High-Level Components
-
Protocol Front-End
- Current: accepts TCP connections, performs the startup/auth-ok flow, and supports the implemented simple-query path.
- Planned later: TLS, extended protocol, COPY, and richer session state.
- Emits decoded SQL queries to the translator and receives sydraQL execution results from the engine.
-
SQL Translator
- Parses incoming PostgreSQL SQL (leveraging the planned grammar work) and converts it into sydraQL AST nodes.
- Applies rewrite rules (e.g., identifier casing, array indexing adjustments) and annotates semantic gaps with SQLSTATE codes.
- Integrates with
compat.sqlstateto standardise error payloads and withcompat.logfor structured observability.
-
Catalog & Introspection Shim
- Current: a small in-memory catalog snapshot/debug surface.
- Planned later: broader
pg_catalogandinformation_schemacoverage plus richer compatibility helpers.
-
Execution Bridge
- Receives sydraQL plans from the translator, executes them against the engine, and maps results into PostgreSQL wire tuples.

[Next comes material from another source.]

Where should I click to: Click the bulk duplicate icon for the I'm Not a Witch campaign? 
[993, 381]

- Current focus: supported translator subset plus SQLSTATE/error mapping for the implemented path.
- Planned later: COPY in/out streaming and broader compatibility semantics.
-
Migration & Tooling
- A CLI pipeline that introspects source PostgreSQL schemas, emits sydra DDL, and orchestrates data movement (bulk load + CDC).
- Compatibility linter that analyses SQL or ORM models and reports unsupported constructs referencing the matrix.
Data Flow Overview
client SQL --> protocol frontend --> translator --> sydra engine --> protocol frontend --> client
^ |
| v
compat.log/stats SQLSTATE mapper
- The translator is pure (stateless) aside from optional caches; global stats/logging modules collect metrics for
/debug/compat/statsand operator insights. - Catalog requests bypass the translator in many cases (e.g.,
SELECT * FROM pg_type) and are served directly by the catalog shim through synthetic sydraQL queries.
Concurrency Model
- Each client connection is currently handled in a straightforward connection loop against the existing sydra runtime.

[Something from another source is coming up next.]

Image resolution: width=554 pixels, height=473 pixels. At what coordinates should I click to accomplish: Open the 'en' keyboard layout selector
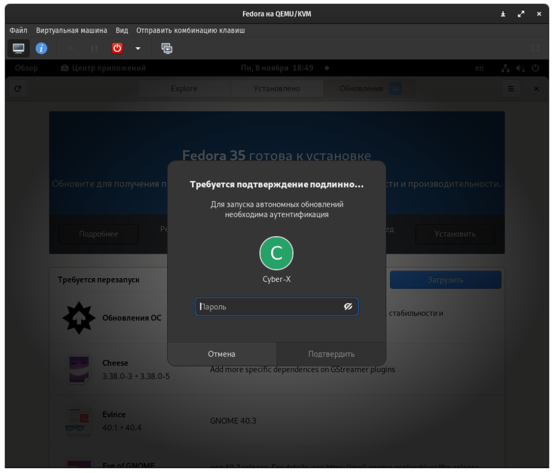(479, 68)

- COPY-specific buffering and prepared-statement cache design remain future work.
- Translator caches and broader session-state design should stay explicit as the bridge expands.
Observability Hooks
compat/stats: atomic counters + (future) histograms; resets per test suite.compat/log: JSONL records to stderr by default; integrate with tracing backends later./debug/compat/stats: HTTP endpoint for quick inspection; extend to include protocol state (connections, auth errors) as modules land.
Extension Points
- Fallback routing: optional module to forward unsupported queries to a real PostgreSQL instance (
compat.fallback). - Policy engine: session GUCs such as
sydraql.strictorsydra.compat.profileto toggle translator behaviour. - Test harnesses: wire-level simulators that can be embedded into integration tests or fuzzing utilities.

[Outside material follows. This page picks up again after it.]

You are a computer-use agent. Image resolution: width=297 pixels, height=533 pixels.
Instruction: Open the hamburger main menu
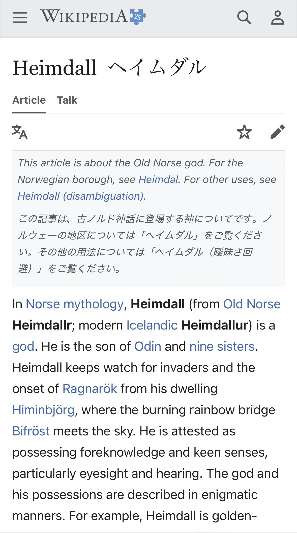click(x=20, y=17)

Track open questions and decisions at the bottom of this file as they arise.
Open Questions
- Do we persist OIDs inside sydra catalog storage or reconstruct them at boot from deterministic hashing?
- Should COPY buffering live in the protocol front-end or reuse existing bulk-ingest pipelines directly?
- What is the minimum subset of PostgreSQL extensions (uuid-ossp, pgcrypto) we are comfortable stubbing for v0.1?
Contributions welcome—update sections when components evolve.